Effect of Nano-Clay on Lightweight Self-Compacting Concrete Behavior

In recent years, researchers have also been interested in the production of lightweight self-compacting concrete (LWSCC). Using light weight aggregates to find an alternative to the usual heavy weight concrete. In this study, an experiment was conducted to produce and develop LWSCC to improve some of its properties. Whereas, Expanded Polystyrene (EPS), which is considered a waste polluting the environment, was used as a partial substitute for coarse aggregate to produce lightweight concrete, and Nano-clay (NC) material with microscopic properties in different proportions was used to improve its mechanical properties. The fresh, hardened and mechanical properties of this type of concrete were studied, as a reference mixture of self-compacting concrete and six mixtures of lightweight self-compacting concrete (LWSCC) were prepared, where the coarse aggregate was partially replaced by the lightweight EPS aggregate and part of the cement weight was replaced in different proportions. In this experiment, the fresh properties of LWSCC concrete containing EPS and the effect of adding NC in different proportions, represented by slump flow, T500 and V-funnel, were studied. The hardening properties of this type of concrete, such as density, water absorption, voids, electron microscopy and Ultrasonic Pulse Velocity (UPV), were studied.
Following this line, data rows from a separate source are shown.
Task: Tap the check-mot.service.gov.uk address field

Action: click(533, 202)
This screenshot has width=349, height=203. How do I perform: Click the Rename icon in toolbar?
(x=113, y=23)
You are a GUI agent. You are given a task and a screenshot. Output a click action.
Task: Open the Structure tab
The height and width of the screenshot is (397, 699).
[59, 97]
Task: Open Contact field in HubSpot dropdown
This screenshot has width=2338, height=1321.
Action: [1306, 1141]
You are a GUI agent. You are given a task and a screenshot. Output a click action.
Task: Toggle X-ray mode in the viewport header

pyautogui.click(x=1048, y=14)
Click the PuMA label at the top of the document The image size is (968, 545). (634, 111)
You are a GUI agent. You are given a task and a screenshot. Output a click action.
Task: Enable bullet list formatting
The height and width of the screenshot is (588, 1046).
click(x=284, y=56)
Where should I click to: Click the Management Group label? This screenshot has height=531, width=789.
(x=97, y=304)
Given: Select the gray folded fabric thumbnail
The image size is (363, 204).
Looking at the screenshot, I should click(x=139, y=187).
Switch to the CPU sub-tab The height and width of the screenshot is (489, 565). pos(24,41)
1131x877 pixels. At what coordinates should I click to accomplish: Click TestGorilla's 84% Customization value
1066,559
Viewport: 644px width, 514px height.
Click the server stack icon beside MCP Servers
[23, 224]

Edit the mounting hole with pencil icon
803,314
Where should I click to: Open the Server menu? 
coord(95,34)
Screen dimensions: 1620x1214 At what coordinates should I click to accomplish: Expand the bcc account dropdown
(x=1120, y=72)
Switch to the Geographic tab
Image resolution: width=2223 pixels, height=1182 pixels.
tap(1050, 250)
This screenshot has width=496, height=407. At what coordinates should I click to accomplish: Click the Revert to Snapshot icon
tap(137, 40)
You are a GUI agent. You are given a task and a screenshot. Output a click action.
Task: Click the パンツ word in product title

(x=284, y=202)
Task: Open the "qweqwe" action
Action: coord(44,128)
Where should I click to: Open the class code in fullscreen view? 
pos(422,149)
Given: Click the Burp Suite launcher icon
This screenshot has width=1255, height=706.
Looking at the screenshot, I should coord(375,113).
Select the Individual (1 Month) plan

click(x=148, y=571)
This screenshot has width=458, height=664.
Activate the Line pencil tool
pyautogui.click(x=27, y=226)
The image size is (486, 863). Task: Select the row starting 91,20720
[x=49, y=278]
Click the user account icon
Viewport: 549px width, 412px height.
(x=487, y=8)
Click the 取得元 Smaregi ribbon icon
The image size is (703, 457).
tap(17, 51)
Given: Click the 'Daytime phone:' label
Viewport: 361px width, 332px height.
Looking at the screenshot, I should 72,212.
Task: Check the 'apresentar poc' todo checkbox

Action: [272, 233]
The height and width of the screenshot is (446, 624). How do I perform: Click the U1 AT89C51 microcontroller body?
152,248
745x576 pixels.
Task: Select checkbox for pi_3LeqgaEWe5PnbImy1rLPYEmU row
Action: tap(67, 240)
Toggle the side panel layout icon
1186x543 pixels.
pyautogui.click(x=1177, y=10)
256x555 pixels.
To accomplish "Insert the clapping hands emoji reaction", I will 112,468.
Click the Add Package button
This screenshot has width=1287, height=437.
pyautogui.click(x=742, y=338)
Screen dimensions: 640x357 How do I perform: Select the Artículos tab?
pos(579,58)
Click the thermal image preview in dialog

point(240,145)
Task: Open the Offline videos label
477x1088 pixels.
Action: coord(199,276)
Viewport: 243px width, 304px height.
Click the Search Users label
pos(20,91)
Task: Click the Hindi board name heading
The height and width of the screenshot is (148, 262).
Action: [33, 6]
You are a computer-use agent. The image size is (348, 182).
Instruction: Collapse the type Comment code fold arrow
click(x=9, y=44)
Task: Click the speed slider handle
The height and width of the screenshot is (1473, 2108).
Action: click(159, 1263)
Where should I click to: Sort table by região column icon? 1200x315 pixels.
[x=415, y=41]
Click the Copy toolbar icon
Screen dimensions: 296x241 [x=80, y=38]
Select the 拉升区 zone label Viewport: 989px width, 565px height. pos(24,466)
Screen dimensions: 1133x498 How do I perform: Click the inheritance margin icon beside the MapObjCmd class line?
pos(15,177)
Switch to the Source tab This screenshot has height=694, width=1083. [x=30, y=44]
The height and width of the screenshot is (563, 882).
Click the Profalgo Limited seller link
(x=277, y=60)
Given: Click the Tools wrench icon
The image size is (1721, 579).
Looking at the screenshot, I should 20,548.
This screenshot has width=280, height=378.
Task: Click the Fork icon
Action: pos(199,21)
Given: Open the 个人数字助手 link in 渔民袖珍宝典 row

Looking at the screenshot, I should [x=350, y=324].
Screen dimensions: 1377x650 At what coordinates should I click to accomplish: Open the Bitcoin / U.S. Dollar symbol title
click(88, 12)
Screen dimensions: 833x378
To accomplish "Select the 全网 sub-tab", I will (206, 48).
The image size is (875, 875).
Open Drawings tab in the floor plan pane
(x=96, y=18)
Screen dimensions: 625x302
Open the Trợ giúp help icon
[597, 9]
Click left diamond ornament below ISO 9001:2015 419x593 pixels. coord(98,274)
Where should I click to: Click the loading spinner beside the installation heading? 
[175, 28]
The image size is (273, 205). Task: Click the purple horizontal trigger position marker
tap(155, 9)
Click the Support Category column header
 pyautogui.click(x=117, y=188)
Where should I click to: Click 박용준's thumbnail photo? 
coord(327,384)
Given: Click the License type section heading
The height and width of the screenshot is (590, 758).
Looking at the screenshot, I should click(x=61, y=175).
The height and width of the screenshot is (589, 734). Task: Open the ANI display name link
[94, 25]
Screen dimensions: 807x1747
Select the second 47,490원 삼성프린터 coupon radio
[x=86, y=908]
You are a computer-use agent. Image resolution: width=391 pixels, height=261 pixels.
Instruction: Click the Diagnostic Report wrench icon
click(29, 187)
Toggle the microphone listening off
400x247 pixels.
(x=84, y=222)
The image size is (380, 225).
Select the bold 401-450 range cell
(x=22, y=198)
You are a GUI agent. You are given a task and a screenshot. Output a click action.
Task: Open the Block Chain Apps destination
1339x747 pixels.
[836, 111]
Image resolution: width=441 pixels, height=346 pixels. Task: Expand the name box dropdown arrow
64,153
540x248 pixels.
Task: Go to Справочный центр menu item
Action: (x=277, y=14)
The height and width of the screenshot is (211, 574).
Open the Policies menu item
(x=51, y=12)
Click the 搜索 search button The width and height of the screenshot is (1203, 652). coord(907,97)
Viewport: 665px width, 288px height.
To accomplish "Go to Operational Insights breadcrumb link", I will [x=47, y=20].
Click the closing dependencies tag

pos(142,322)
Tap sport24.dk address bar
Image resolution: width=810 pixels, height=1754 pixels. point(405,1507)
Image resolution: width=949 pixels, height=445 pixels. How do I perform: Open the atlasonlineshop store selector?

Where the results showed that the best replacement ratio was NC 2%, which improved the density and within the range of lightweight concrete by 22% after adding NC and replacing part of the coarse aggregate with EPS granules, and reduced the water absorption and voids by 50%, and the concrete moved from doubtful to good. The UPV assay has improved the microstructure of concrete. The mechanical properties, compressive strength (CS) and flexural strength, were studied, which showed that the NC 2% substitution ratio showed the best results. Finally, the study showed that LWSCC concrete produced from EPS waste and NC had reduced density due to the incorporation of EPS particles. The increase in NC material led to segregation in the compression zone due to its entry into microscopic voids and the buoyancy of lightweight materials to the top. While the replacement of 60% from coarse aggregate with EPS granules and replacing 2% of the weight of cement with NC, it showed the best results for hardened concrete.